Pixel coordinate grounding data
==*==

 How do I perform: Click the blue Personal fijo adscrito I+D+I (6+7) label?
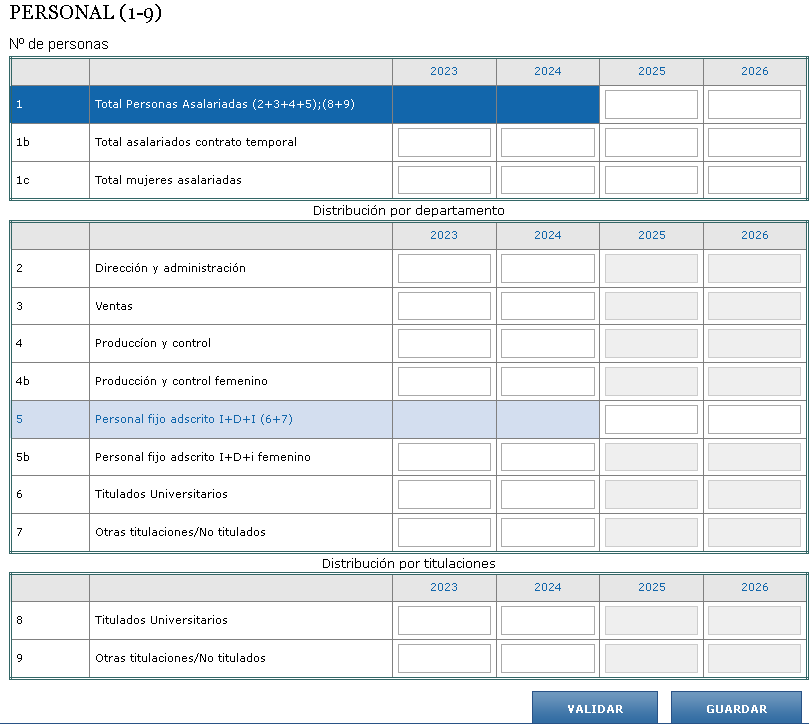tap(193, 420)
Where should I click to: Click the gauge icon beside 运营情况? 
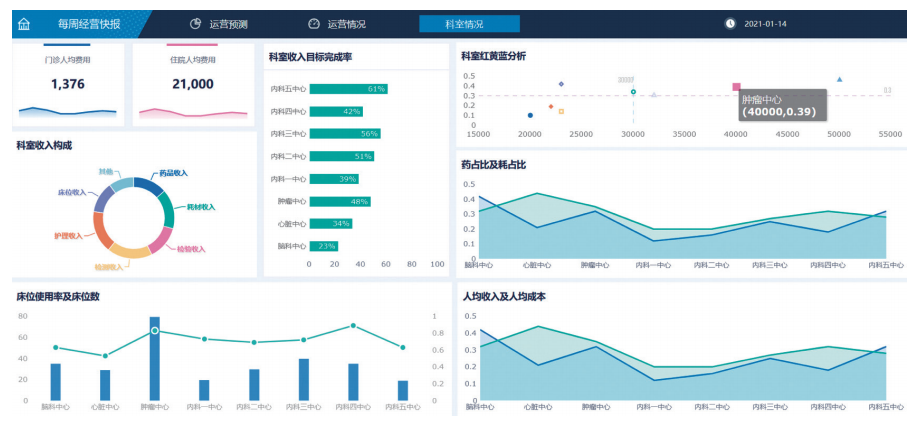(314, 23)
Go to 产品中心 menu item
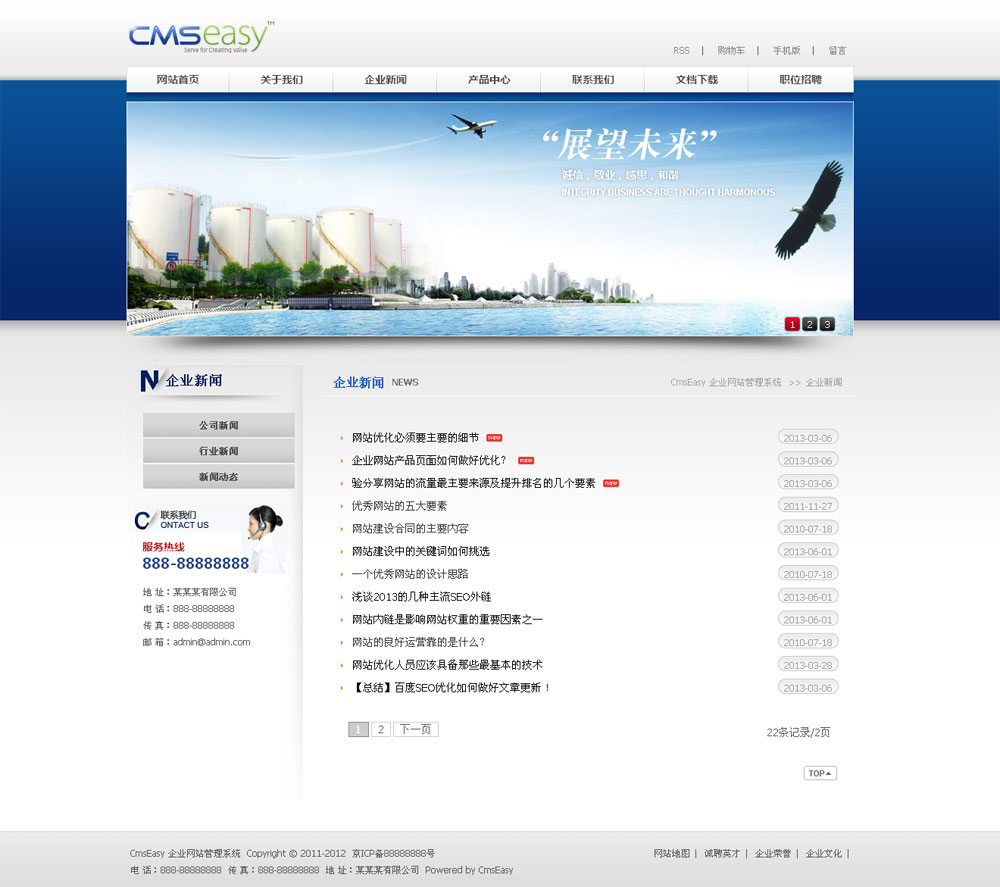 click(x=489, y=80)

==*==

Write the entries out in full and exactly, omitting every picture.

 How do I perform: Click the blue Personal fijo adscrito I+D+I (6+7) label?
tap(193, 420)
Where should I click to: Click the gauge icon beside 运营情况? 
(314, 23)
Go to 产品中心 menu item
 click(x=489, y=80)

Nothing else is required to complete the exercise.